Maybe have a look and see if you can figure out how to port it?

IanTrudel commented 4 years ago

Yes, I can take a look during the weekend. My understanding is that Skia is also performing better. So that would be interesting to see how it goes. Any other places Cairo or SVG is used?

redhog commented 4 years ago

Something that uses OpenGL as the back-end would be ideal from a performance point of view I guess, esp if it can render directly to an OpenGL texture...

Nope, it's all in one place. The rendering model is like this:

Each window corresponds to a single glDrawArrays() call, where window properties are mapped to uniforms, arrays and/or textures depending on their type. This is done in the property_TYPE.c modules. SVG:s are mapped to textures, in property_svg.c, in such a way that only the part of the SVG that will be visible will be rendered. To make that possible, those properties set an extra uniform with the data needed to scale and shift the texture back to the right place in the shader code.

Any complexity is handled by setting up properties and / or shader code. I'm trying to keep the C code as small and generic as possible, as that's where the hairy stuff ends up if you're not careful...

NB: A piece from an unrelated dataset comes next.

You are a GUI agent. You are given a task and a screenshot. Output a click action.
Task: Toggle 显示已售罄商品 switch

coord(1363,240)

IanTrudel commented 4 years ago

I checked property_svg.c today. It gives me a good idea what to look for. Need to check the equivalent in Skia now.

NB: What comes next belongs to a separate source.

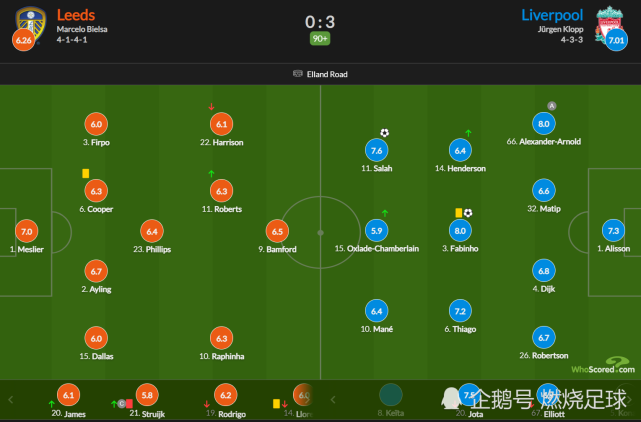Select Meslier's 7.0 rating circle
641x422 pixels.
click(27, 231)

redhog commented 4 years ago

Cool!

Some other cool features to look for:

IanTrudel commented 4 years ago

Fantastic idea ! There are a lot of things we can do with SVG that would be too resources intensive with images.

By the way, we got a new fan. I'm 9th who starred the project and now there is a mysterious 10th! Congrats!

redhog commented 4 years ago

Yeah. The problem with doing nearly all of those things with the current implementation is that reparsing the XML of the SVG and rebuilding the DOM tree on every update is pretty slow. Example: The title search functionality (every time you press a key I update the content of a line of text in the SVG).

New fans are super cool! Would be even cooler if more people started giving feedback too! I feel like the WM is moving forward so much quicker with your input!

redhog commented 4 years ago

Btw, sorry that everything is a bit slow right now - I'm working on https://github.com/redhog/InfiniteGlass/pull/53 and it's taking quite a bit of time to get right...

IanTrudel commented 4 years ago

No problem. A bit of slow down here too. Sick last week and work is piling up. But the dream of InfiniteGlass is still present. :)

redhog commented 4 years ago

Try out SVG-to-SDF-topixmap

IanTrudel commented 4 years ago

RE: Skia rasterization

https://github.com/google/skia/blob/master/example/SkiaSDLExample.cpp#L248

Skia can use CPU, SDL, OpenGL and Vulkan to do the rasterization.

IanTrudel commented 4 years ago

RE: Signed Distance Function (SDF)

Paper presented at SIGGRAPH 2007: Improved Alpha-Tested Magnification for Vector Textures and Special Effects https://steamcdn-a.akamaihd.net/apps/valve/2007/SIGGRAPH2007_AlphaTestedMagnification.pdf

https://en.wikipedia.org/wiki/Signed_distance_function

IanTrudel commented 4 years ago

RE: Accessing DOM

resvg seems to support DOM through xmlparser/roxmltree and Skia has some SkSVG and SkDOM.

https://github.com/RazrFalcon/resvg/blob/master/README.md

IanTrudel commented 4 years ago

Chromium Embedded Framework could work as a solution. It provides a renderer that use Skia when it comes to SVG. It obviously support the full features including SVG animation.

https://en.m.wikipedia.org/wiki/Chromium_Embedded_Framework

https://www.reddit.com/r/vulkan/comments/85xjp8/cef_ui_integration_in_vulkan/

redhog commented 4 years ago

Does it support using the OpenGL skia backend? It would be a very big performance advantage to not render the image to RAM and then copy it to a texture, but keep it in texture/gpu ram all the time...

IanTrudel commented 4 years ago

Yes, it supports multiple backends including OpenGL and Vulkan. CEF provides the core features of a web browser but it's been trimmed down compared to Chromium. There shouldn't be bloat, memory footprint and CPU usage should be within acceptable limits.